Saved entries:
******************************

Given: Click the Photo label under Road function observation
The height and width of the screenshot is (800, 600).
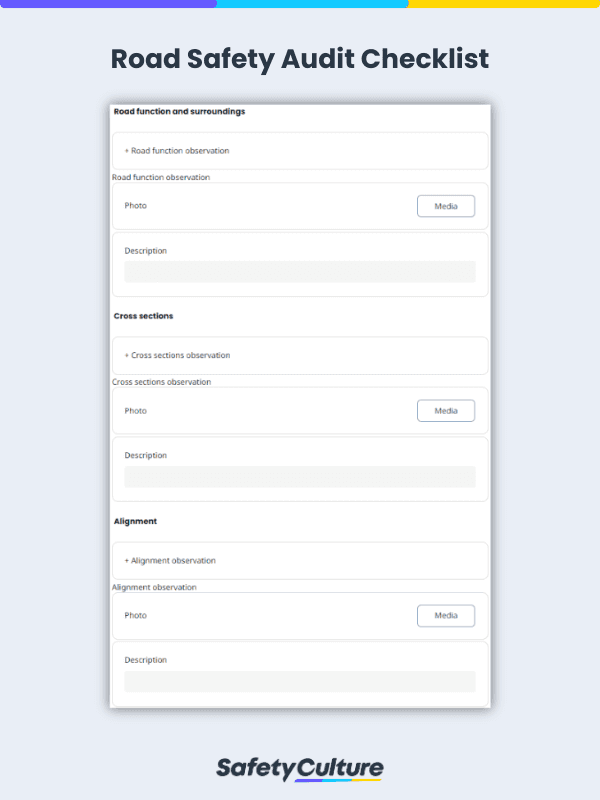Looking at the screenshot, I should tap(134, 205).
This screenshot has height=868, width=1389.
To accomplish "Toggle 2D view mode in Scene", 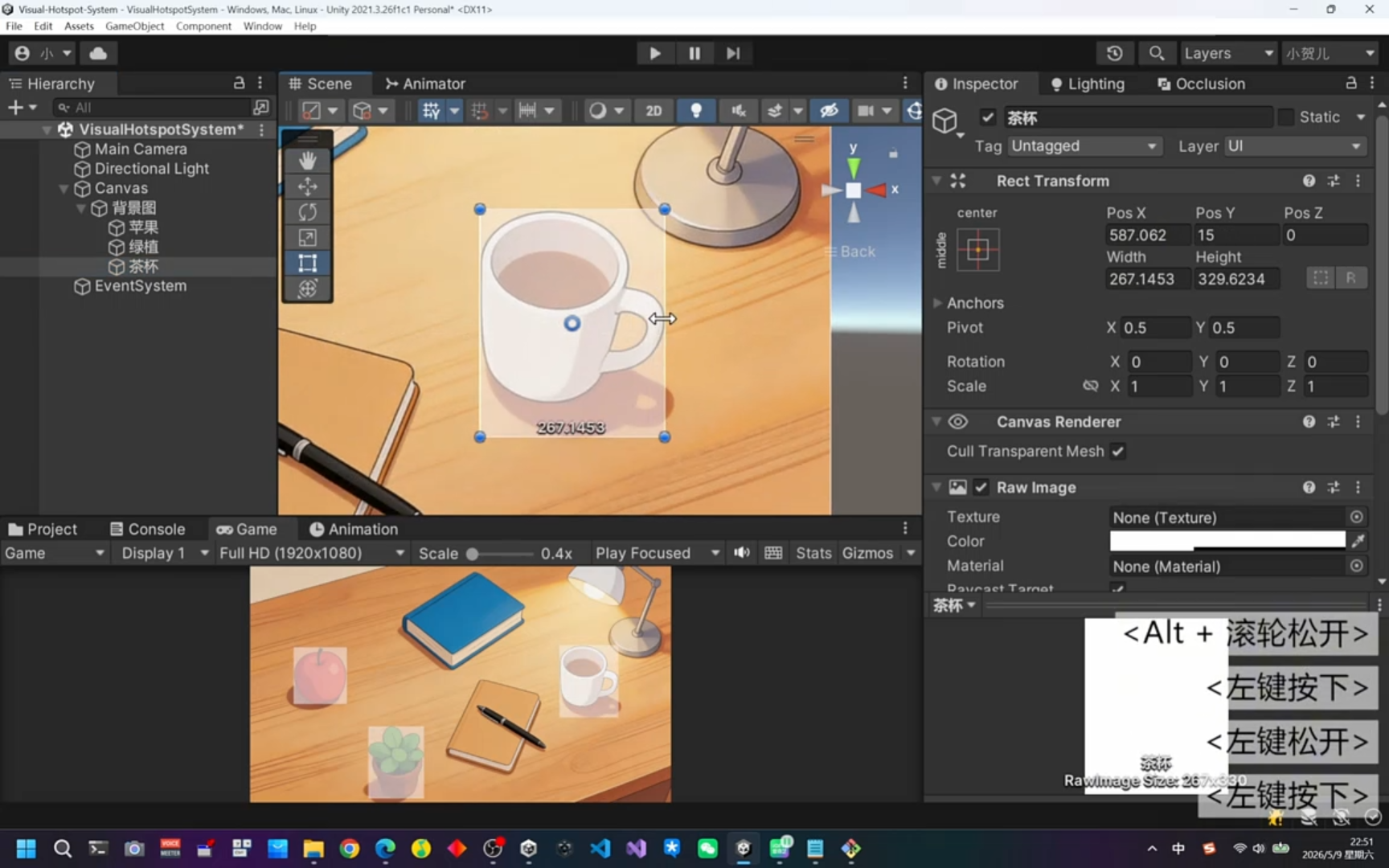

******************************

TASK TO CARRY OUT: Repeat each line of the records above exactly, but do not copy the pictures.

PROBLEM SOLUTION:
Given: Click the Photo label under Road function observation
The height and width of the screenshot is (800, 600).
Looking at the screenshot, I should tap(134, 205).
This screenshot has height=868, width=1389.
To accomplish "Toggle 2D view mode in Scene", 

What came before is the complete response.